Hello,
I tried using HTSeq-count to extract read counts per transcript from the SAM file (generated using Bowtie2 and only uniquely aligned reads were considered) mapped to de novo assembled transcripts (for DE analysis). I made GTF file for the assembled transcripts FASTA file with a Perl script. Here are few lines of my GTF file.
Locus_47_Transcript_16/31_Confidence_0.158_Length_1485 AssembledTranscriptome exon 1 1485 . + . gene_id "AssemTrans1"; transcript_id "Locus_47_Transcript_16/31_Confidence_0.158_Length_1485";
Locus_58_Transcript_85/85_Confidence_0.017_Length_650 AssembledTranscriptome exon 1 650 . + . gene_id "AssemTrans1"; transcript_id "Locus_58_Transcript_85/85_Confidence_0.017_Length_650";
Transcript start is by default 1 and end is the length of the transcript and Strand is + for all.
It looks like it works great but I'm not sure if this is the right way to do it. If I have to worry about what Simon Anders as mentioned "If you must align against the transcriptome, make sure that you count for genes, not transcripts, and remove reads mapping to transcripts from more than one gene."

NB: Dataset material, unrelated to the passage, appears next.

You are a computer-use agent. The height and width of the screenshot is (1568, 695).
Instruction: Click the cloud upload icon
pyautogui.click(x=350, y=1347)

Any thoughts/comments/suggestions are much appreciated.
Thanks, Alan
Having not done similar studies I will only comment on what I feel I understood above. When you proceed in the way you describe the read counts describing a transcript will be affected by both actual expression level and uniqueness of various regions of the transcript. In that case the coverages would not correspond to the actual differential expression between transcripts.